“Do not judge, or you too will be judged. For in the same way you judge others, you will be judged, and with the measure you use, it will be measured to you.

“Why do you look at the speck of sawdust in your brother’s eye and pay no attention to the plank in your own eye? How can you say to your brother, ‘Let me take the speck out of your eye,’ when all the time there is a plank in your own eye? You hypocrite, first take the plank out of your own eye, and then you will see clearly to remove the speck from your brother’s eye.

Matthew 7:1-5

Let’s spend a little time thinking about the idea of judging as it relates to our Christian walk. Too often the above quote from Jesus gets wielded as a kind of shield against calling out sin. “Ah,” the person might say, “Jesus says you can’t judge me!” As if the word of God is a schoolyard game in which ollie ollie oxen free keeps you from losing.

“Judge not” is not a spell which may be incanted to remove unwanted Christian meddling from ones life, but it is a principle by which we are commanded to live. We could change the word slightly to give some more nuance and clarity. Perhaps saying condemn not lest ye be condemned is more salient for our daily use. We are to treat sin with the grace and mercy we would expect to be extended to our own transgression. A sinner is not a bad person to be shunned, decried and derided. A sinner is a soul in need.

That being said, Jesus follows up his admonition to control the impulse to judge another person with the instruction to know who it is you are talking to in the first place! Some things which are fit for instruction of fellow believers are not suitable for people who have no respect for you. That paraphrase is a bit sanitized, actually.

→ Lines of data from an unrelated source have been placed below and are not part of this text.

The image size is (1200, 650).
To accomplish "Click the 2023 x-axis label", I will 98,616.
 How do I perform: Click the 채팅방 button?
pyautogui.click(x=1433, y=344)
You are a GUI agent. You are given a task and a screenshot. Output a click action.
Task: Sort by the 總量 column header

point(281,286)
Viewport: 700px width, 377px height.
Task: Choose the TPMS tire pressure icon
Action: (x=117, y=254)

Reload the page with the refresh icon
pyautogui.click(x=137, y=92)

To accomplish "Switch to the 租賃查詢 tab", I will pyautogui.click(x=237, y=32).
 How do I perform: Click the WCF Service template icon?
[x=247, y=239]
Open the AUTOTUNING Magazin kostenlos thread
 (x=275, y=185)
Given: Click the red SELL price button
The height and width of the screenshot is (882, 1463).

Do not give dogs what is sacred; do not throw your pearls to pigs. If you do, they may trample them under their feet, and turn and tear you to pieces.

Matthew 7:6

So don’t condemn others to your own detriment and the weakening of their faith and don’t bring sacred principles before your enemies who will only use them against you. In all things, keep holy and be godly in character but watch your words!